Work order:
Transcribe the records below in their entirety, and leave out each image.

• • • • •

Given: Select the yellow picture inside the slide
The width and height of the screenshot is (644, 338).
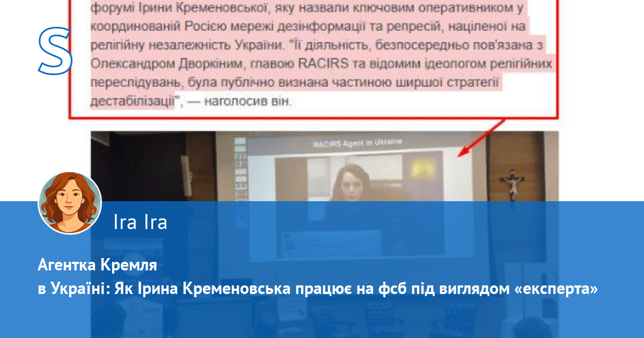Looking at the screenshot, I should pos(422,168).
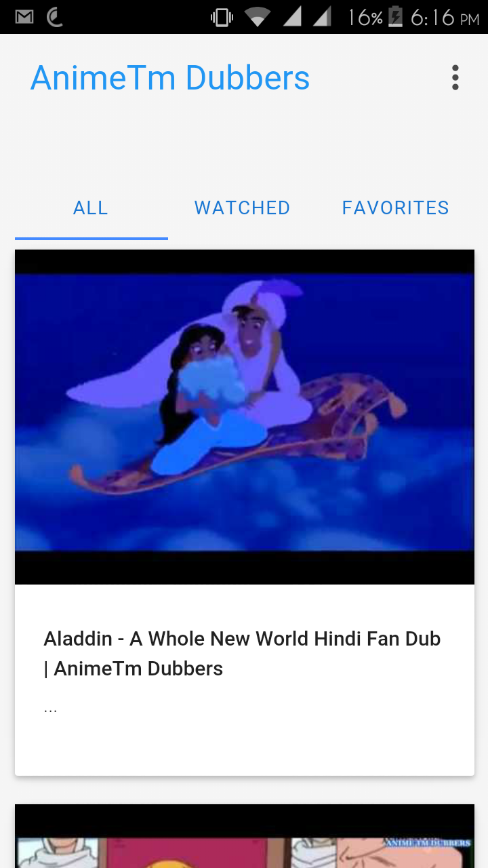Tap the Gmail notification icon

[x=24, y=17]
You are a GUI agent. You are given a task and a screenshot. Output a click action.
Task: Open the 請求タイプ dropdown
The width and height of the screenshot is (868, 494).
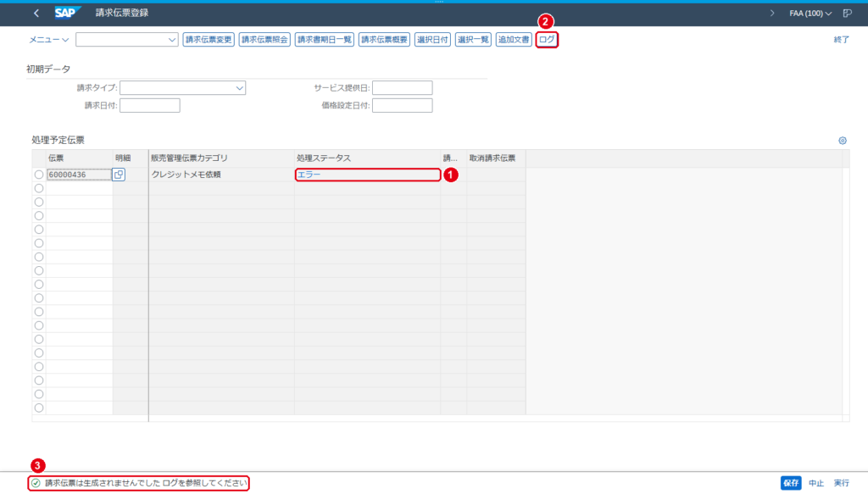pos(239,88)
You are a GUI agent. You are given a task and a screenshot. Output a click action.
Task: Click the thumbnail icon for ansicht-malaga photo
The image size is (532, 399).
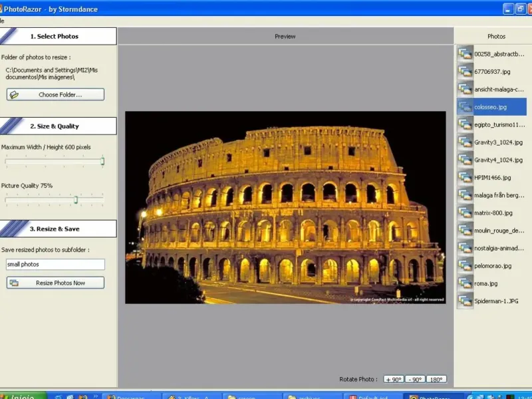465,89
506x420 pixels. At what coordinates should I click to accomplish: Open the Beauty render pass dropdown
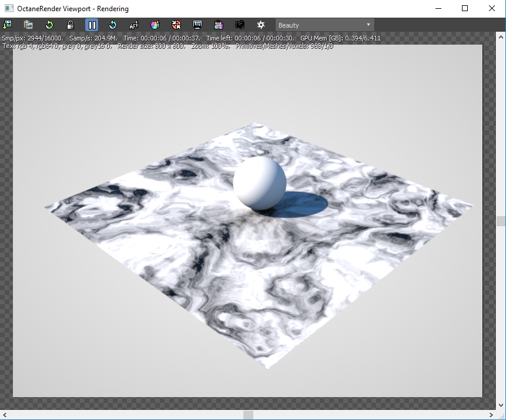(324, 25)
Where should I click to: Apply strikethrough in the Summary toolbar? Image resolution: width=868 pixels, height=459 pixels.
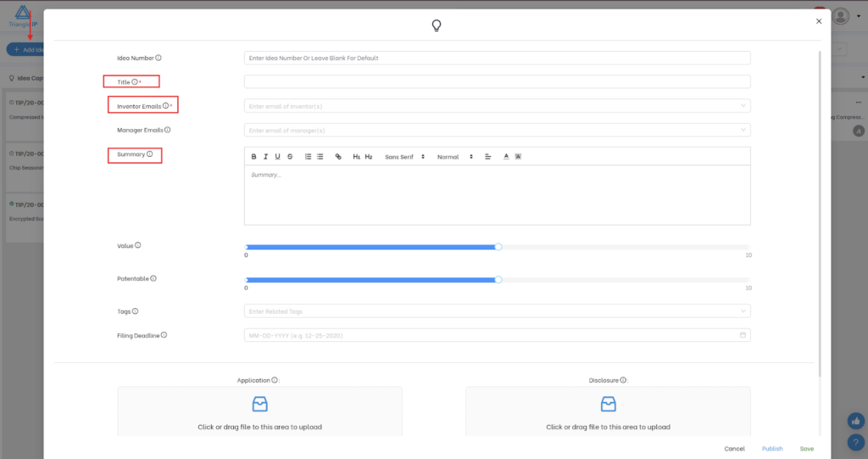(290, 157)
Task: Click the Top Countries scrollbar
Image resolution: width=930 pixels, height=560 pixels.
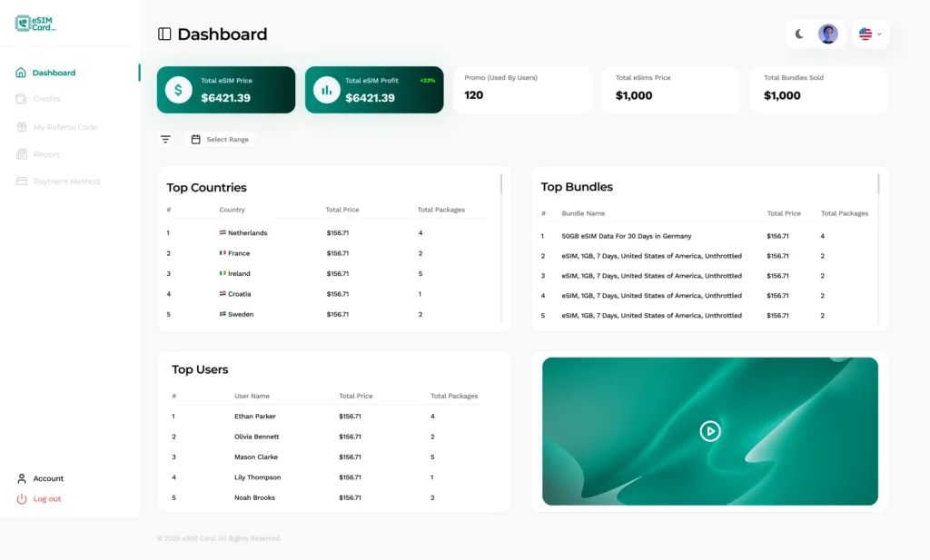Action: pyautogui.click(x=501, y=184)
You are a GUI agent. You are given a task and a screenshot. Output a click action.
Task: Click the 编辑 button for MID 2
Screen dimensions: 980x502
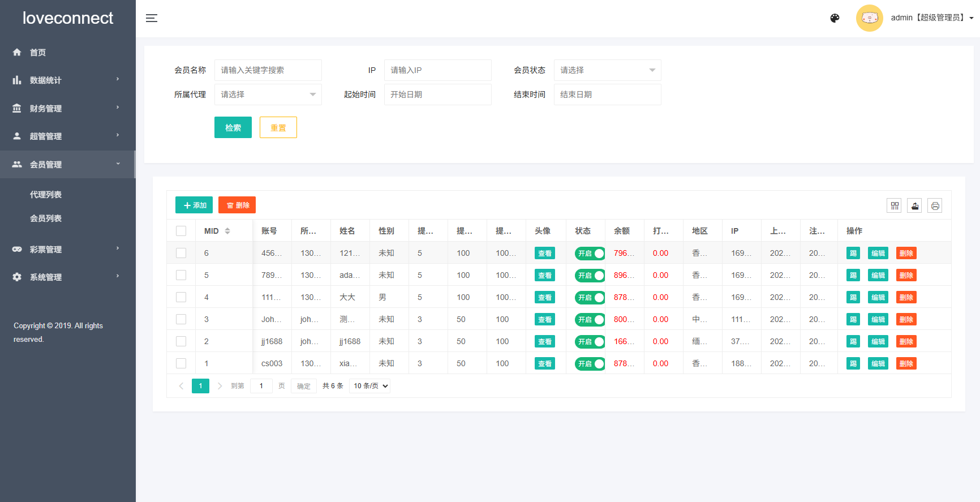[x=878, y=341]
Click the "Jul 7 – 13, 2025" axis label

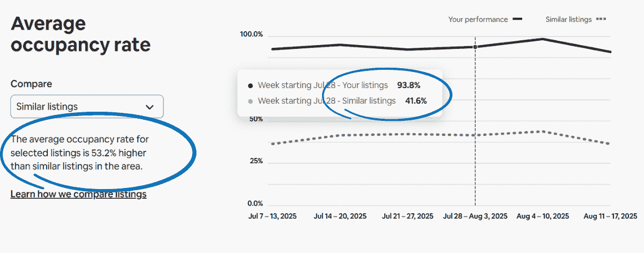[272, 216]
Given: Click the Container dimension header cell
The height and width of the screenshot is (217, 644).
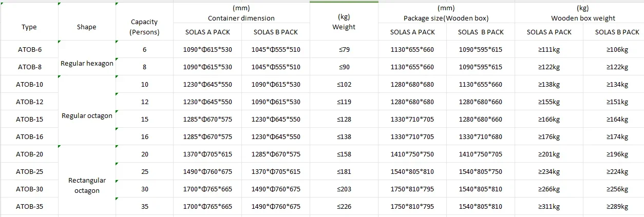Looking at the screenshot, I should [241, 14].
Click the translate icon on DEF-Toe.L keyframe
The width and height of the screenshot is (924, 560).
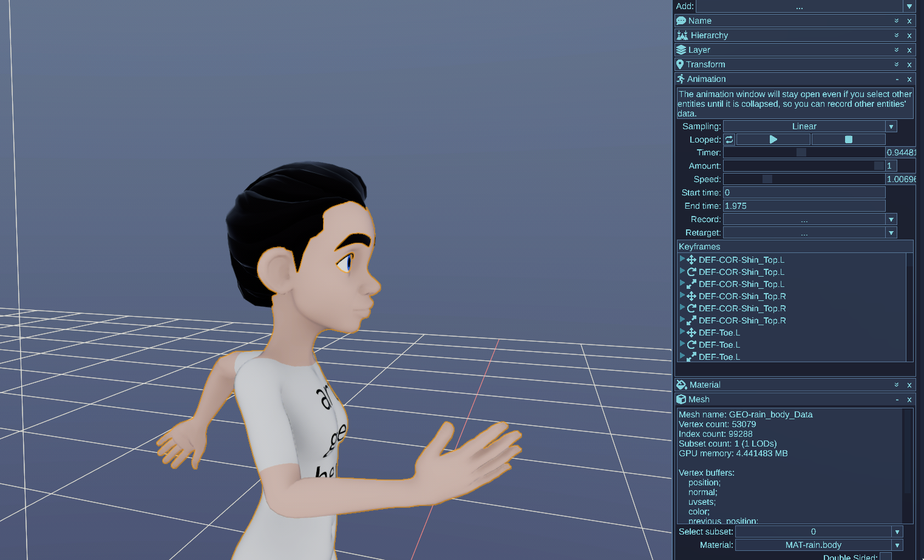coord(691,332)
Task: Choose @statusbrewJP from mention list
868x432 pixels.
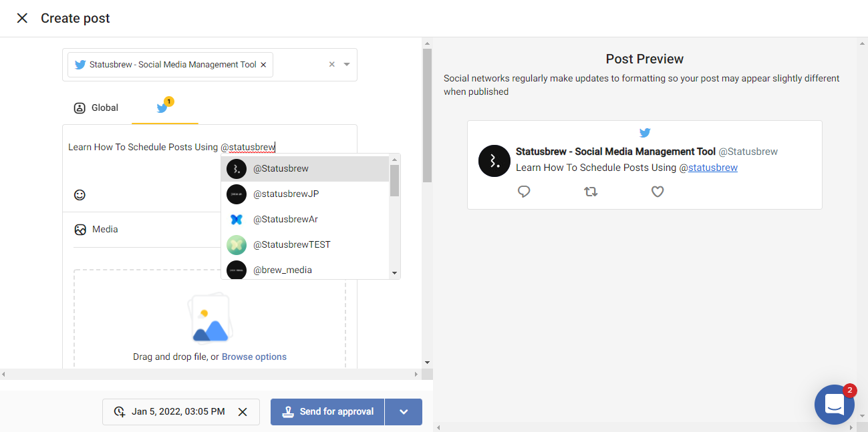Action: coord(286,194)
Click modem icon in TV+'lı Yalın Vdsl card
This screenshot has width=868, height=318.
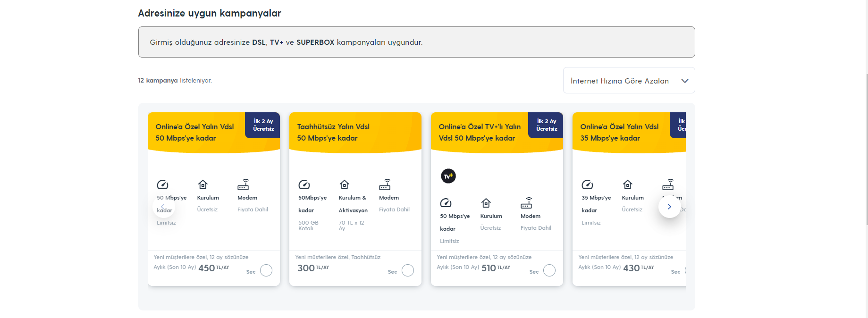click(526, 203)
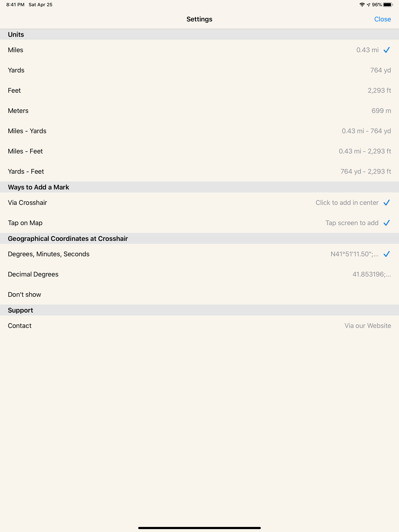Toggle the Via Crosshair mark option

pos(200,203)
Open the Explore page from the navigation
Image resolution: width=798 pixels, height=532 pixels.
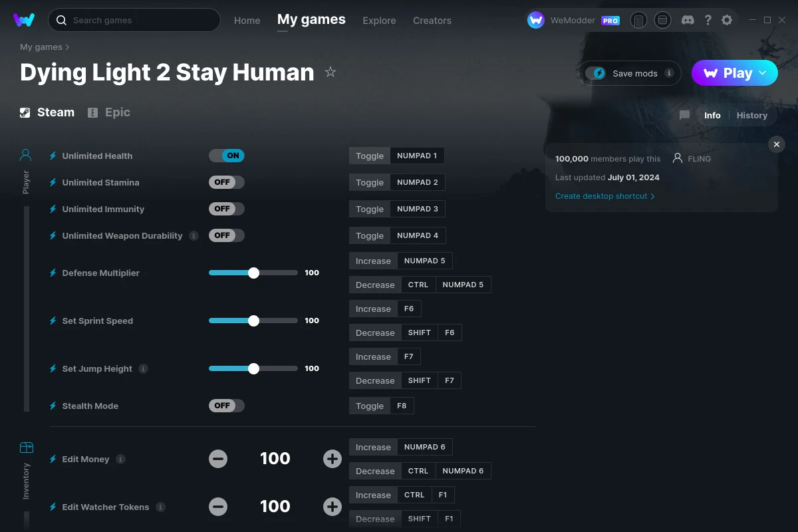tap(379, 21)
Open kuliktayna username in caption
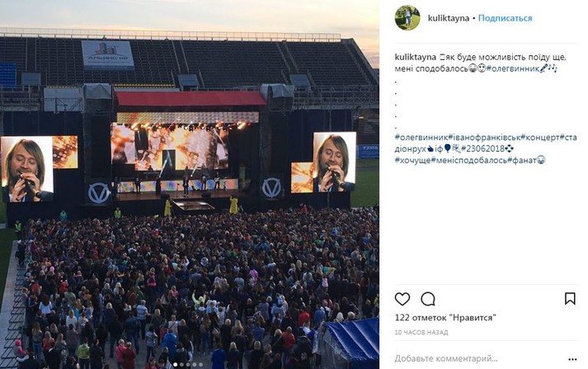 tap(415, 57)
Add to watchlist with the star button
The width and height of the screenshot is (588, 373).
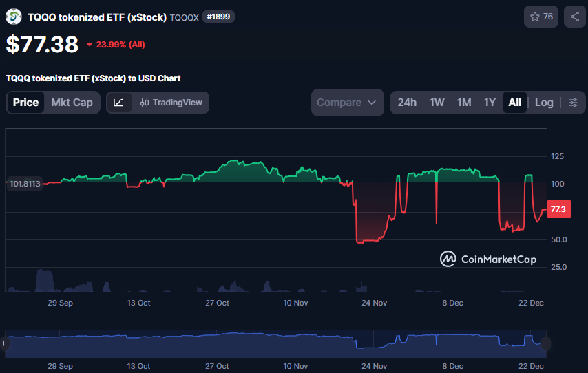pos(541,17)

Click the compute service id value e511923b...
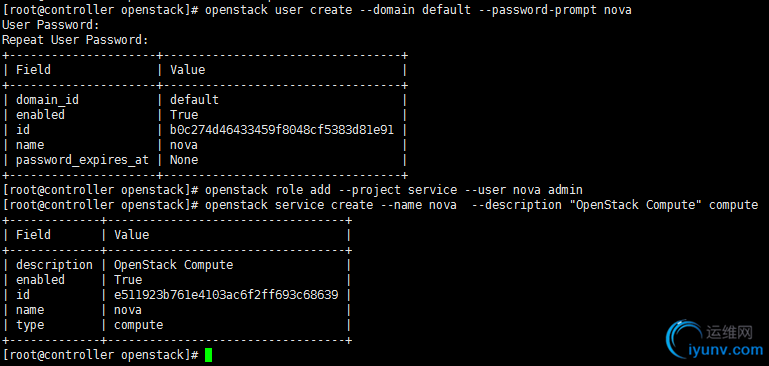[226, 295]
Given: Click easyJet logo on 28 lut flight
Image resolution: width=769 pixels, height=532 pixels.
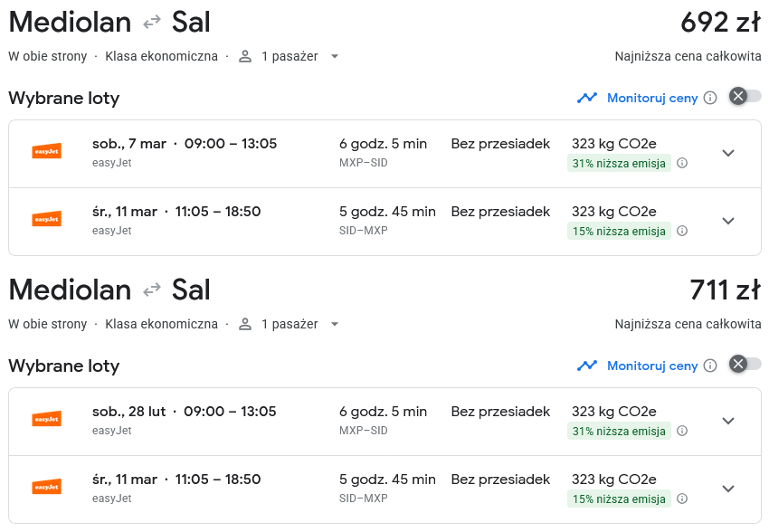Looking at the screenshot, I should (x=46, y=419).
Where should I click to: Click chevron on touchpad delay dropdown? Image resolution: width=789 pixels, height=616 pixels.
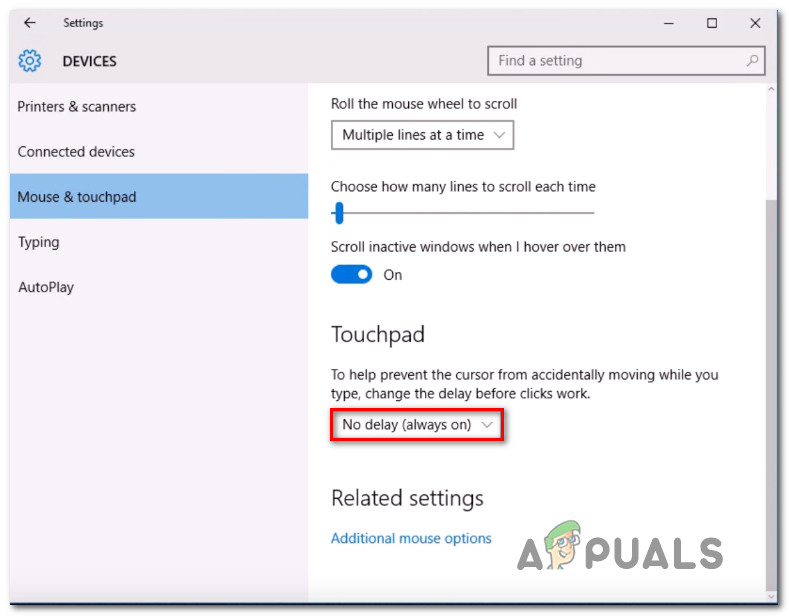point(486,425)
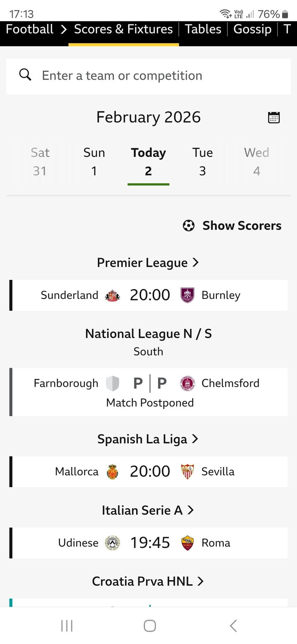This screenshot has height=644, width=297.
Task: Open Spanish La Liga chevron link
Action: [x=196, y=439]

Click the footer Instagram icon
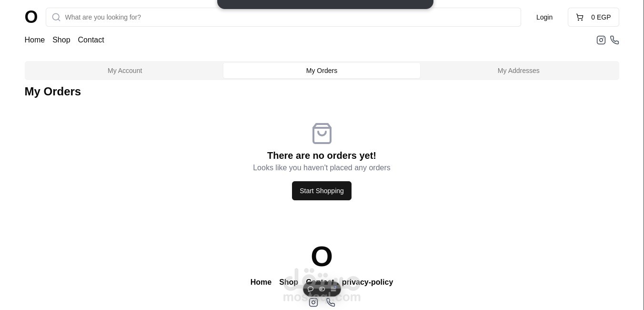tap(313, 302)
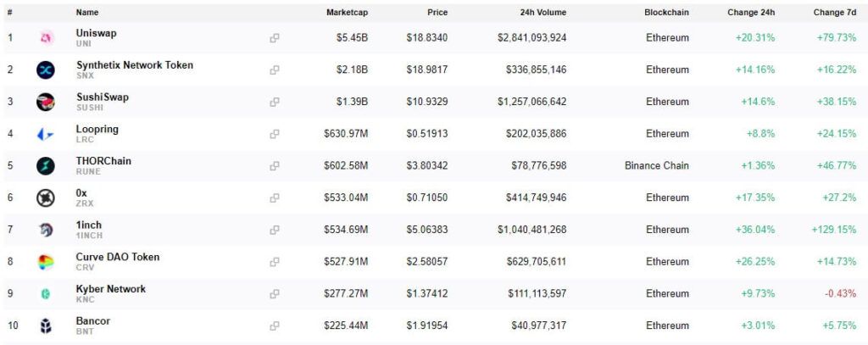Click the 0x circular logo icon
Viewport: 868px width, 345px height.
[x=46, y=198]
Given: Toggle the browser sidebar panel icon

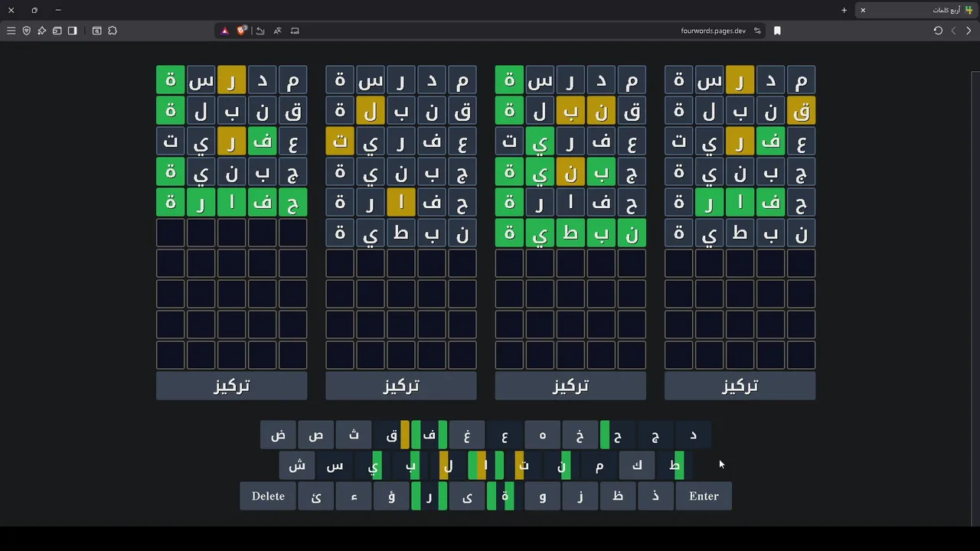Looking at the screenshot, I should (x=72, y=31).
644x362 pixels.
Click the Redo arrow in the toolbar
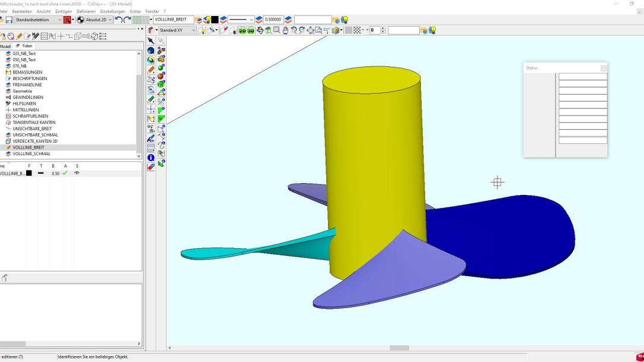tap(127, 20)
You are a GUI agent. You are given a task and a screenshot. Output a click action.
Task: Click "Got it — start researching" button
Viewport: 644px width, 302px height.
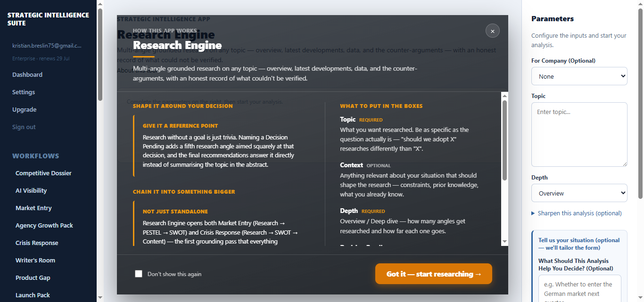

• • • • •

Exercise output:
Given: Select the yellow picture inside the slide
The width and height of the screenshot is (644, 338).
Looking at the screenshot, I should pos(422,168).
Tap the Gmail notification icon

[x=24, y=17]
You are a GUI agent. You are given a task and a screenshot. Output a click action.
Task: Open the 請求タイプ dropdown
The width and height of the screenshot is (868, 494).
pos(239,88)
You are a GUI agent. You are given a task and a screenshot. Output a click action.
Task: Click the thumbnail icon for ansicht-malaga photo
The image size is (532, 399).
465,89
506x420 pixels. At what coordinates should I click to accomplish: Open the Beauty render pass dropdown
(324, 25)
Where should I click to: Apply strikethrough in the Summary toolbar? Image resolution: width=868 pixels, height=459 pixels.
(290, 157)
Task: Click the Top Countries scrollbar
Image resolution: width=930 pixels, height=560 pixels.
Action: pyautogui.click(x=501, y=184)
You are a GUI agent. You are given a task and a screenshot. Output a click action.
Task: Click the 编辑 button for MID 2
Screen dimensions: 980x502
[x=878, y=341]
Click the "Jul 7 – 13, 2025" axis label

[272, 216]
Given: Click the Container dimension header cell
The height and width of the screenshot is (217, 644).
Looking at the screenshot, I should [241, 14].
Click the translate icon on DEF-Toe.L keyframe
The width and height of the screenshot is (924, 560).
coord(691,332)
Task: Choose @statusbrewJP from mention list
868x432 pixels.
Action: coord(286,194)
Click modem icon in TV+'lı Yalın Vdsl card
This screenshot has width=868, height=318.
click(526, 203)
Toggle the Via Crosshair mark option

pos(200,203)
Open the Explore page from the navigation
Image resolution: width=798 pixels, height=532 pixels.
tap(379, 21)
Open kuliktayna username in caption
 tap(415, 57)
Add to watchlist with the star button
The width and height of the screenshot is (588, 373).
pos(541,17)

Click the compute service id value e511923b...
[226, 295]
Given: Click easyJet logo on 28 lut flight
Image resolution: width=769 pixels, height=532 pixels.
Looking at the screenshot, I should (x=46, y=419).
Where should I click to: Click chevron on touchpad delay dropdown? Image resolution: width=789 pixels, height=616 pixels.
point(486,425)
This screenshot has height=644, width=297.
Task: Open Spanish La Liga chevron link
Action: [x=196, y=439]

Click the footer Instagram icon
tap(313, 302)
Click the 0x circular logo icon
Viewport: 868px width, 345px height.
[x=46, y=198]
Given: Toggle the browser sidebar panel icon

Looking at the screenshot, I should (x=72, y=31).
644x362 pixels.
Click the Redo arrow in the toolbar
tap(127, 20)
You are a GUI agent. You are given a task and a screenshot. Output a click action.
Task: Click "Got it — start researching" button
Viewport: 644px width, 302px height.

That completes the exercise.